Struwwelpeter, mas pode chamar de Thomas
Por Carlos Castelo Em: 28/10/2022, às 11H57
[Carlos Castelo]
Dia desses, assistindo à série alemã-austríaca Pagan Peak (pois é, eu curto um bom thriller), notei uma fala singular de uma das personagens. Era um pianista clássico, talentoso, que recentemente desistira da carreira. Indagado sobre o porquê da extremada decisão, o músico citou uma frase do escritor e dramaturgo Thomas Bernhard, que posto aqui de memória: “se não for para ser o melhor, o ideal é ir fazer outra coisa”. A citação deve ter sido pinçada de alguma entrevista, não a encontrei em nenhum livro do autor.
De todo modo, o pensamento resume um pouco do temperamento artístico de Bernhard.
Na introdução do livro Thomas Bernhard, o fazedor de teatro, o organizador e tradutor Samir Signeu dá uma boa pista sobre tais características comparando o escritor a Struwwelpeter.
Struwwelpeter é uma personagem recorrente em antigas fábulas, um garoto que não corta as unhas há mais de um ano e não deixa que penteiem os seus cabelos. Ou seja, um jovem que não se cuida e, portanto, possui uma aparência selvagem, suja.
O Struwwelpeter afronta as normas e condutas sociais ao agir de maneira impulsiva. Além disso, apresenta “maus” hábitos, atua de maneira inconveniente, revela péssimas atitudes, é desobediente, malvada e perversa.

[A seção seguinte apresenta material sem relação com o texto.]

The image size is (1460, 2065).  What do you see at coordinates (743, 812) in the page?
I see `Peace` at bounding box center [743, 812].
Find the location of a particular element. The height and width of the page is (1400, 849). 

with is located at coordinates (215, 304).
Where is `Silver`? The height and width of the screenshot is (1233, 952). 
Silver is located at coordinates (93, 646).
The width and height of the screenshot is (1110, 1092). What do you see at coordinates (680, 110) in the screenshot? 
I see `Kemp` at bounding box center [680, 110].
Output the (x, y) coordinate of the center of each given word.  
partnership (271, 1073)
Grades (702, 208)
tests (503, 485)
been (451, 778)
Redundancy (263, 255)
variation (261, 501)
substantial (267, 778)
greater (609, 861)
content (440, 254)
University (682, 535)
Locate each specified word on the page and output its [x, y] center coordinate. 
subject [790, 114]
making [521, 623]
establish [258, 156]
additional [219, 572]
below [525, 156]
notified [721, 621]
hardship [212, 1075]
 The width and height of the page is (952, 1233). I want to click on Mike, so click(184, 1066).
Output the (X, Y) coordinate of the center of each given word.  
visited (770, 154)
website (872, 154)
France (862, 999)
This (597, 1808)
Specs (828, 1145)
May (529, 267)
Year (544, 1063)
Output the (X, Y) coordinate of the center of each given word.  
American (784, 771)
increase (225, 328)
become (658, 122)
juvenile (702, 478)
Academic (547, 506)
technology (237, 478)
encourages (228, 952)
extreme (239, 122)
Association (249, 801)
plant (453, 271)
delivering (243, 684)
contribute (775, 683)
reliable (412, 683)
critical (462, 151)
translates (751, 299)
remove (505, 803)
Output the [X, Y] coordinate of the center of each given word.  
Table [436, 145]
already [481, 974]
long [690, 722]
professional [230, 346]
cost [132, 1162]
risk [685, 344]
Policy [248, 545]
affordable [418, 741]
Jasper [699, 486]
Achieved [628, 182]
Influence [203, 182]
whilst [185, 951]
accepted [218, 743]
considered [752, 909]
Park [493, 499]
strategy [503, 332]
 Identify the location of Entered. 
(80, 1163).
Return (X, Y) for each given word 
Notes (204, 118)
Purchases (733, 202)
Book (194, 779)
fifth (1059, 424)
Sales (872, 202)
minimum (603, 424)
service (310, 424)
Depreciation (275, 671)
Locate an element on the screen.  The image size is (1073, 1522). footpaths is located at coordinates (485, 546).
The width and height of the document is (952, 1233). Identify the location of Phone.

Bernhard é por aí. Esteve sempre em conflito com a História e o Estado. Toda a sua produção foi o protesto de quem viveu os horrores da guerra e fez da sua obra um ato pela consciência. Para Samir Signeu, sua essência se manifesta através da polêmica direcionada contra a Áustria. “Essa ironia acaba incomodando tanto os de direita quanto os de esquerda. Isso o tornou impopular, pois, além de perturbar a ordem estabelecida, perturba, também, a possibilidade da unidade harmônica, tão buscada pelos austríacos”, conclui o organizador do livro.
É possível encontrar particularidades assim em todos os romances e peças de Bernhard. Desde o colérico O Náufrago, em que a radicalidade é tão grande que acaba esbarrando no humor, até o fragmentário e sintético O Imitador de Vozes. No recém-lançado Derrubar Árvores, Uma Irritação, mais uma vez notamos a ácida comicidade contra tudo e todos.
Praça dos Heróis, peça teatral traduzida para o português, também não foi diferente. Encenado em 1988 no Burgtheater de Viena, o texto trouxe uma reflexão crítica sobre o nacionalismo e o antissemitismo da Áustria moderna. Além de uma denúncia da negação de seu passado por parte do povo. O discurso agressivo acertou em cheio o ambiente conservador do país.
Ao lermos as ideias de Thomas Bernhard logo nos vem à mente um desejo: precisamos de um Struwwelpeter desses aqui no Brasil. E urgente.